Ilias Hader, the McGill bioresource engineering graduate who co-leads the InSpira Photobioreactor (InSpira PBR) team with his colleagues Alyshia Guan and Danaé Barollier, was cautiously optimistic after the kitchen demonstration.

“Being pragmatic people, we’re waiting for the final results to gauge whether it went well or not,” he said. “But there was lots of interaction and probing questions asked by the DSFC technical team and the DSFC judge for both teams, which is usually a positive sign.”

A little goes a very long way

Protein-rich crickets could be a useful food source on long-haul space voyages

With future missions to the Moon or Mars likely to last many months or even years, astronauts will need a way to produce food aboard their spacecraft. Technologies that can meet this challenge could also have applications for more sustainable food production on Earth. Here’s what the two semi-finalist teams from McGill have come up with in response to the Deep Space Food Challenge:

The InSpira Photobioreactor is a highly automated system to grow, harvest, and package spirulina-based drink and gel products. This type of blue-green algae packs a nutritional punch and is commonly available as a dietary supplement at health food stores. The proposed technology is a unique, cartridge-based photobioreactor, coupled with an in-house harvesting, dewatering, and processing unit to transform the culture into edible forms.
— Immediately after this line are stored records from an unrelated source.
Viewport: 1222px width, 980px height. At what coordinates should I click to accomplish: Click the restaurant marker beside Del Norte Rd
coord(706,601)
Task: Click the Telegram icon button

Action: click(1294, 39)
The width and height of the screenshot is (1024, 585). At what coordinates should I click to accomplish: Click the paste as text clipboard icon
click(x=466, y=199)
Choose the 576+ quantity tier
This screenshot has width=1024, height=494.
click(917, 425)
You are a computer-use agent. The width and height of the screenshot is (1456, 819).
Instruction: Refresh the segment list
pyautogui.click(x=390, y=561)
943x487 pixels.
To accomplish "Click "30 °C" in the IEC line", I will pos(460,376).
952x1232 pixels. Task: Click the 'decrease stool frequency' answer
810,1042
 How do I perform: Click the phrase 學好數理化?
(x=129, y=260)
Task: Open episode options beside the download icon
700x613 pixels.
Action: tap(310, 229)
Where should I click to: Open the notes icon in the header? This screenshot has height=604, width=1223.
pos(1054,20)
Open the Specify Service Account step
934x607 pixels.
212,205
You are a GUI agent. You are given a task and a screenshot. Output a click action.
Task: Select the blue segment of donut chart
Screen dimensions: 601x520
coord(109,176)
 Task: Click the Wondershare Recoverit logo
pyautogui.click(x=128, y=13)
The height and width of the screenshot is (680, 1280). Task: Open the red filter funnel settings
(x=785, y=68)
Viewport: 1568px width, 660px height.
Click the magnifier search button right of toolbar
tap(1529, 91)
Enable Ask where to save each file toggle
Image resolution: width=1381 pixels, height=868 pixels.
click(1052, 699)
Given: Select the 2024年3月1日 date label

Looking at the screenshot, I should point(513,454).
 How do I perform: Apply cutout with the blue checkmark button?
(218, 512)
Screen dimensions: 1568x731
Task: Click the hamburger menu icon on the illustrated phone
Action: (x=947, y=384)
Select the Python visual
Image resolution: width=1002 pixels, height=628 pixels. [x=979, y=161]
Co-led by McGill bioengineering students Alexander Becker and Cynthia Hitti, the Cricket Rearing, Collection, and Transformation System (CRCTS) is a first-of-its-kind technology to breed and harvest crickets suitable for human consumption. Starting with nothing but a few hundred eggs, the team anticipates that their technology will be able to support the growth of tens of thousands of crickets every month. The end product is a finely-ground powder that is stored safely within the system itself. When combined with water to form a paste, cricket powder is a versatile ingredient, packed with protein.

Strong contenders emerge from student-led initiative

CRCTS and InSpira PBR both evolved under the umbrella of the McGill Advanced bio-Regenerative Toolkit for Long Excursion Trips (MARTLET), an initiative supervised by Mark Lefsrud, Associate Professor in McGill’s Department of Bioresource Engineering. The MARTLET project has engaged over 100 students and submitted a total of six design proposals to the DFSC.

“MARTLET is very much a student-led initiative, and the student leaders of the two semi-finalist teams are working hard to solve deep space’s challenges,” Lefsrud said. “The students are not hindered by any preconceived ideas of how to do things.”

CRCTS co-lead Alexander Becker describes the development process as one of multiple iterations, through which team members gained valuable experience solving problems on a major engineering project and integrating aspects of electronics, mechanical hardware and cricket biology into a single system.

“In the end, our incredible team members persevered and succeeded in delivering a prototype that we were proud to present to the judges,” Becker said. “I can’t describe the feeling of awe in seeing initial sketches and CADs turn into a real-life prototype after months of work.”